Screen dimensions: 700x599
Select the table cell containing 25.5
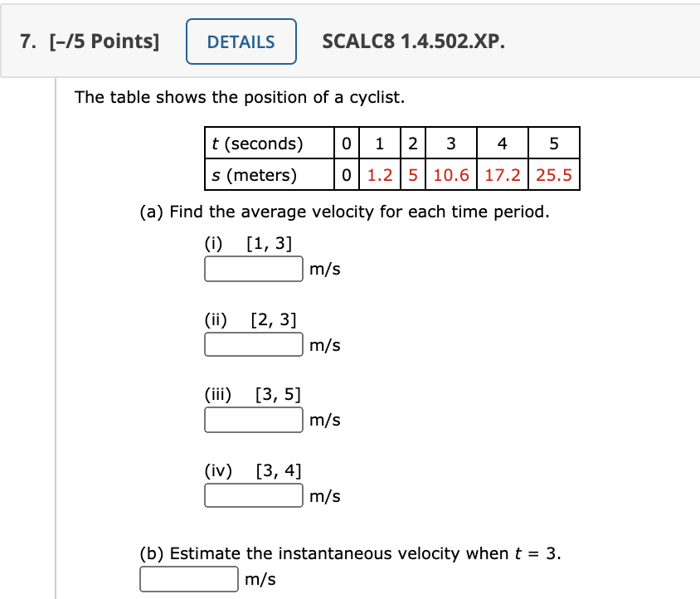click(553, 175)
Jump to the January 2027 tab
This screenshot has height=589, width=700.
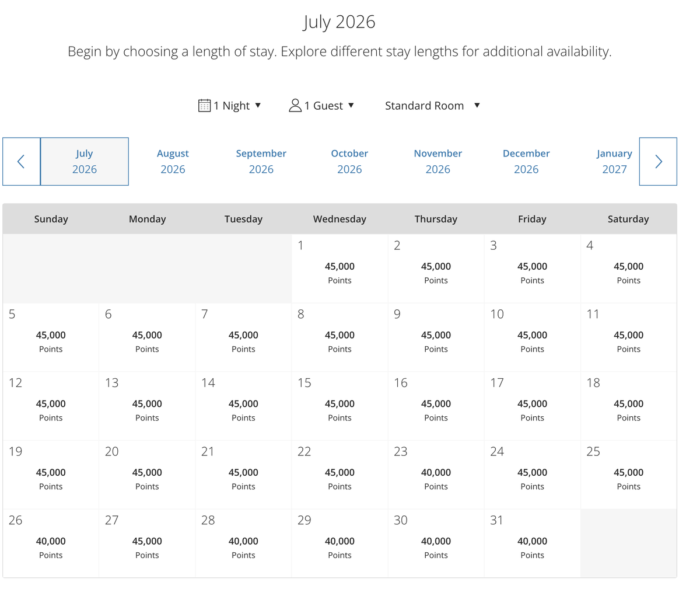click(x=614, y=162)
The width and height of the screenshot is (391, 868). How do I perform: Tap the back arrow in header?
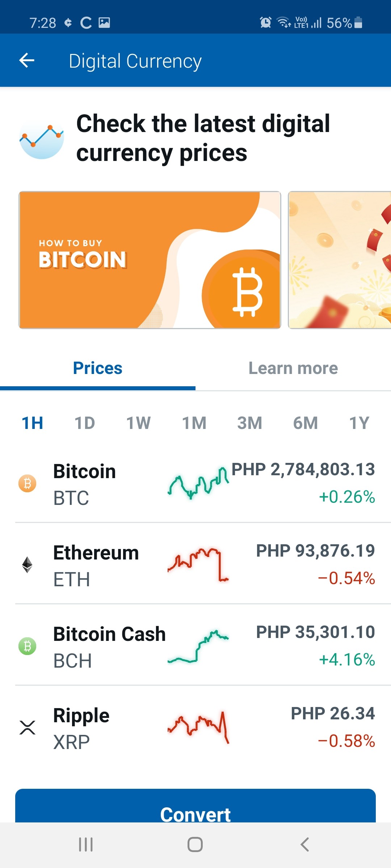(27, 60)
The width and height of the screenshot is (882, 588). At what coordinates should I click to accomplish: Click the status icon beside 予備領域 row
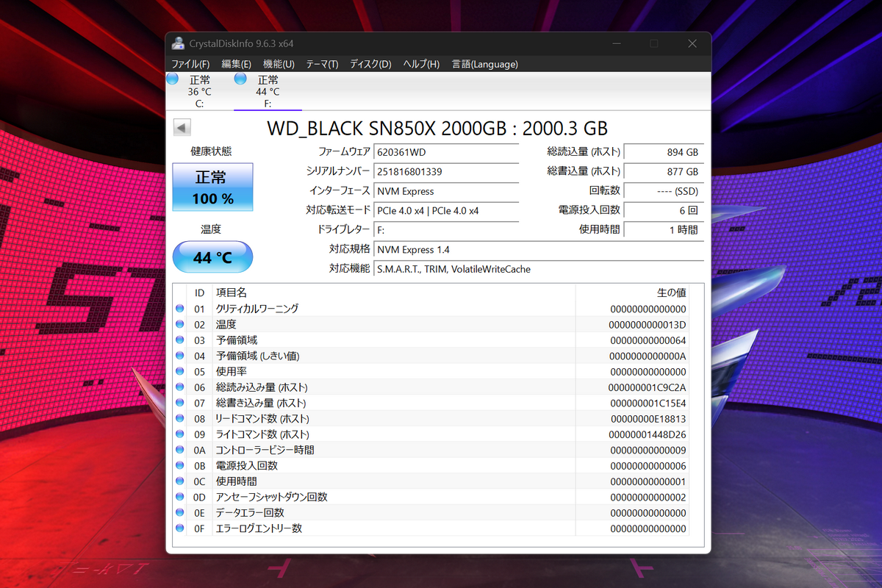(179, 340)
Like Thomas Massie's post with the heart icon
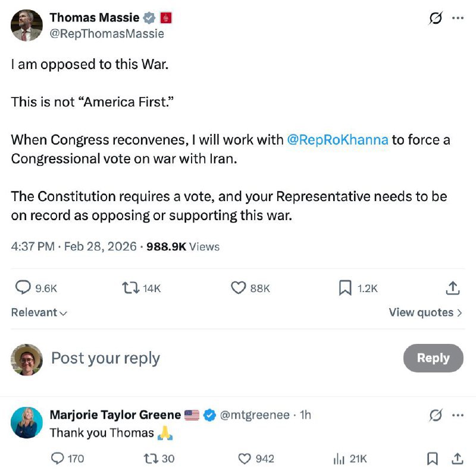 (239, 288)
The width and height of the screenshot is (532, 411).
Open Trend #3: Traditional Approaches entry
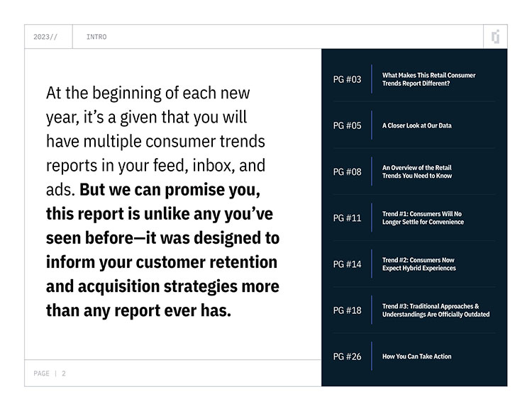[436, 310]
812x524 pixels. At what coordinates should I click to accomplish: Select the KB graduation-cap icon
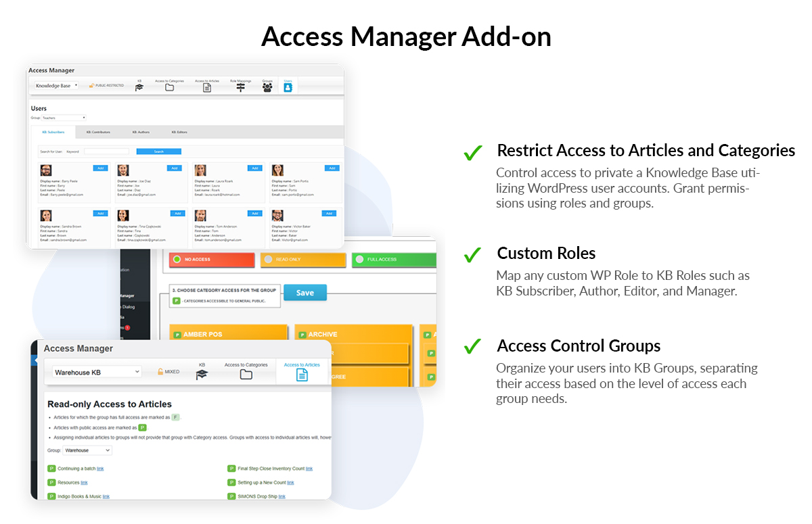click(x=139, y=87)
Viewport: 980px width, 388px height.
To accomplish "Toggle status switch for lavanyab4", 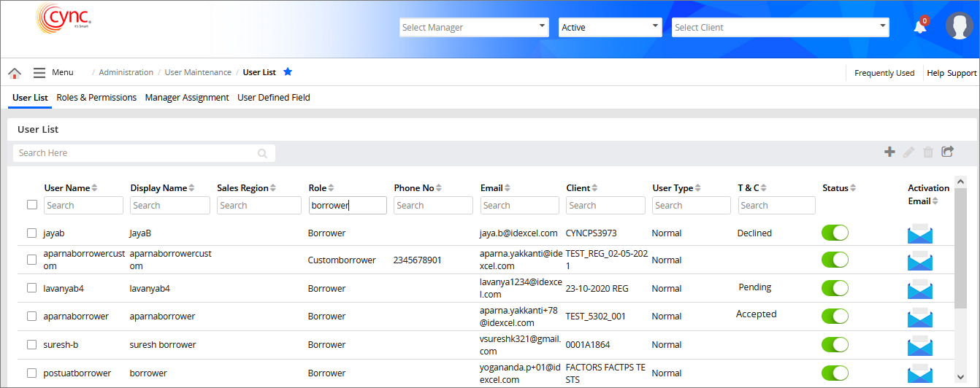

Assigned task: Each record above is to be returned unchanged, while any picture it holds stays out.

Written solution:
Screen dimensions: 700x599
Select the table cell containing 25.5
click(553, 175)
Jump to the January 2027 tab
This screenshot has height=589, width=700.
click(x=614, y=162)
The width and height of the screenshot is (391, 868). How do I perform: Tap the back arrow in header?
(27, 60)
The width and height of the screenshot is (882, 588). At what coordinates should I click to accomplish: Click the status icon beside 予備領域 row
(179, 340)
Like Thomas Massie's post with the heart icon
 (239, 288)
The width and height of the screenshot is (532, 411).
Open Trend #3: Traditional Approaches entry
[436, 310]
812x524 pixels. At what coordinates should I click to accomplish: Select the KB graduation-cap icon
click(x=139, y=87)
Viewport: 980px width, 388px height.
To accomplish "Toggle status switch for lavanyab4", 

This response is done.